(ENTRIES SHOWN)
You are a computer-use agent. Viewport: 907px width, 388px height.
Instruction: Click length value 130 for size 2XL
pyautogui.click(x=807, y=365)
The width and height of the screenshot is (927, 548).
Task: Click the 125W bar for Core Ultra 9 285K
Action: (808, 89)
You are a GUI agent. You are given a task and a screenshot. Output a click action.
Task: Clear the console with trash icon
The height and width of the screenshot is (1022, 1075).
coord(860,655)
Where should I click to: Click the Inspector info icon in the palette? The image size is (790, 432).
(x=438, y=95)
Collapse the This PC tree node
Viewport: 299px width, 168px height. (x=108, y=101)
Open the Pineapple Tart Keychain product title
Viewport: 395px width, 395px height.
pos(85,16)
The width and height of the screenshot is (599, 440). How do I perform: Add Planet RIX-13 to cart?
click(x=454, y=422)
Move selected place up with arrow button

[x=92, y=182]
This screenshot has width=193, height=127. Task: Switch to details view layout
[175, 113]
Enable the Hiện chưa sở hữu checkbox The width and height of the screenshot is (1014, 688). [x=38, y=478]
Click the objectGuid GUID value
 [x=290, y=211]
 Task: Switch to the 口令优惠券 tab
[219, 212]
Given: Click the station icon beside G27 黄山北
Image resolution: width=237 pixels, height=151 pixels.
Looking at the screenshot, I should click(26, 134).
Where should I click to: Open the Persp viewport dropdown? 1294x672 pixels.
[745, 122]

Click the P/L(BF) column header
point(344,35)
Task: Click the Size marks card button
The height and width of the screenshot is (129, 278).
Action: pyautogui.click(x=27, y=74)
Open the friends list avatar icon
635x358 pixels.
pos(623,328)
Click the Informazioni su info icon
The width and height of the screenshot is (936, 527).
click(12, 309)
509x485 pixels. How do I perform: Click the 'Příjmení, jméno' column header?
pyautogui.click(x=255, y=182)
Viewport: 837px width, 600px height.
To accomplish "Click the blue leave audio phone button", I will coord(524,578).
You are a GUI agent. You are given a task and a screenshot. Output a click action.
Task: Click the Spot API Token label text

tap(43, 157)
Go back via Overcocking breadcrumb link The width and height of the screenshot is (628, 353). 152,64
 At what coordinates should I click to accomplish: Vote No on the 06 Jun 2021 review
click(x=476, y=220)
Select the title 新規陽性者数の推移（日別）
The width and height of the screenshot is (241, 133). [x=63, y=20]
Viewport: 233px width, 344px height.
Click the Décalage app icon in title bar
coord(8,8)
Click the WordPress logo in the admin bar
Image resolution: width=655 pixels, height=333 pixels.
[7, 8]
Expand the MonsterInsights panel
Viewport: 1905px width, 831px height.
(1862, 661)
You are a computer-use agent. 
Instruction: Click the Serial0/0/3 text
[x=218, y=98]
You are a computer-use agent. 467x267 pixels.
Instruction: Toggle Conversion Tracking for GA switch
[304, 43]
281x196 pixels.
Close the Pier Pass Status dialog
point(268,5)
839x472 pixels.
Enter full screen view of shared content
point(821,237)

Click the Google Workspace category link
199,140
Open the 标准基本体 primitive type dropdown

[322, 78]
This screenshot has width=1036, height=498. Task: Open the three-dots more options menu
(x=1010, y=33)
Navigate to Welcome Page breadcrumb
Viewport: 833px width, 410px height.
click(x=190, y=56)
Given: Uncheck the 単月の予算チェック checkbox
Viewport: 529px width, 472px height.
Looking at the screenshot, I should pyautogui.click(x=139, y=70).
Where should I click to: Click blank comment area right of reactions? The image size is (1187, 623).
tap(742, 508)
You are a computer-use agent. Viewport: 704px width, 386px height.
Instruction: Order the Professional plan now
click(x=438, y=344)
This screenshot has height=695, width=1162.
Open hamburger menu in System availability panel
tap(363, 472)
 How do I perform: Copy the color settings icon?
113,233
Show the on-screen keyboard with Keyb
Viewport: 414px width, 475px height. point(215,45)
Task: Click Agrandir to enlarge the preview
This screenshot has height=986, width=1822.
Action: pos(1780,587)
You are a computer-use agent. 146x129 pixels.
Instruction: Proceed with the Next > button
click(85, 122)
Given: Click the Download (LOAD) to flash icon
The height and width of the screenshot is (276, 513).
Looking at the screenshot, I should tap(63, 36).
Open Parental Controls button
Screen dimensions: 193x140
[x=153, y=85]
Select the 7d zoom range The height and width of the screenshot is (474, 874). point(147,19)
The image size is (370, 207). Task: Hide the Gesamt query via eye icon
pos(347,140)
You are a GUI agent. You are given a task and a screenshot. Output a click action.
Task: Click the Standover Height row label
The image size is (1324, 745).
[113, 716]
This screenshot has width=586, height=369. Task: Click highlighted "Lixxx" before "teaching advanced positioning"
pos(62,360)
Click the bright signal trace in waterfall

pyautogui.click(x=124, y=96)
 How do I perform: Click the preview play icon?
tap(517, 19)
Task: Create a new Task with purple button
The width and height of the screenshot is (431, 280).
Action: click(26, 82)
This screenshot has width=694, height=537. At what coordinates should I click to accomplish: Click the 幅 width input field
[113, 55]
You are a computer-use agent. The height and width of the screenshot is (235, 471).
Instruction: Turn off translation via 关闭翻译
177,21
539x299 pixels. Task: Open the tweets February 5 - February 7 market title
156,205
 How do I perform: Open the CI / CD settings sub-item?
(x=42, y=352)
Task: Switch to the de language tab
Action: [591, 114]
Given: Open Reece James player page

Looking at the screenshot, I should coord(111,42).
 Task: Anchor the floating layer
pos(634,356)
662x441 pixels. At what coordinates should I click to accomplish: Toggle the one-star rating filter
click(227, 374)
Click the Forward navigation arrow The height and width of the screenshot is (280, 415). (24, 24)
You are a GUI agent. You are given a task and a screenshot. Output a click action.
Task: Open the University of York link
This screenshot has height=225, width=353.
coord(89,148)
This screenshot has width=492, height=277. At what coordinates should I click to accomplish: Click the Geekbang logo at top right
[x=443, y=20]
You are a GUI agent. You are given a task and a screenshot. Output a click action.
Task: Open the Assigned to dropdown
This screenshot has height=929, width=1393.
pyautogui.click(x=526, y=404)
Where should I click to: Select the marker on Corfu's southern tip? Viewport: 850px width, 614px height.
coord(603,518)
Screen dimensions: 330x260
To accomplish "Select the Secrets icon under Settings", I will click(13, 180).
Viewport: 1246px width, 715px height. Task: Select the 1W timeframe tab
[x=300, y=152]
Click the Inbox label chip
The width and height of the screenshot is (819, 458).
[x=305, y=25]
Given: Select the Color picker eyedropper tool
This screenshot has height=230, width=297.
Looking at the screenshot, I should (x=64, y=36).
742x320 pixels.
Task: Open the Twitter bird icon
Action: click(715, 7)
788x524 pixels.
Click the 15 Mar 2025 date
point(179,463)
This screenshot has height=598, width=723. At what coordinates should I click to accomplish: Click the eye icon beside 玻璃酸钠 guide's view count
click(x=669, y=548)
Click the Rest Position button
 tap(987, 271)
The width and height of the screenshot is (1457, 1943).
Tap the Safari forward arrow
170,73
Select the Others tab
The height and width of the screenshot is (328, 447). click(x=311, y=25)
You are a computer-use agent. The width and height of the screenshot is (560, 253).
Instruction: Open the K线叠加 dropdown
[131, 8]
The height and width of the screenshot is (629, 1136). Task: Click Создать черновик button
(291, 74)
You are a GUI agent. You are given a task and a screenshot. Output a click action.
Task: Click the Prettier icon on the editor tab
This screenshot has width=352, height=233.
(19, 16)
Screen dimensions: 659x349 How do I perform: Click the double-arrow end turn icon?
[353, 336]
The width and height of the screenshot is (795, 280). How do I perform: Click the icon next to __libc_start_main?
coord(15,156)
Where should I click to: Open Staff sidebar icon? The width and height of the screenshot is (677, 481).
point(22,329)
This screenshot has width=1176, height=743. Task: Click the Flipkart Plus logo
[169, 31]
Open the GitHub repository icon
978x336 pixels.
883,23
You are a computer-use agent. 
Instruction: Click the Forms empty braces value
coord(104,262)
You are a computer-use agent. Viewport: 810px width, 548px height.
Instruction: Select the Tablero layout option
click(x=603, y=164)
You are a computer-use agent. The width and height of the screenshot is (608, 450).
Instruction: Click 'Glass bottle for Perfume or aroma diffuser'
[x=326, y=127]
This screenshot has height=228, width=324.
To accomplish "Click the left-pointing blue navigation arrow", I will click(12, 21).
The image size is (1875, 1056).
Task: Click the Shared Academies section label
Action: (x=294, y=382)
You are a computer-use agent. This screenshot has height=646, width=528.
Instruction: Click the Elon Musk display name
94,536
(End ENTRIES SHOWN)
> _WORK ITEM_: Using the listing, copy every line where the word "breadcrumb" shows up.

> _SOLVED EXERCISE_:
Go back via Overcocking breadcrumb link The width and height of the screenshot is (628, 353). 152,64
Navigate to Welcome Page breadcrumb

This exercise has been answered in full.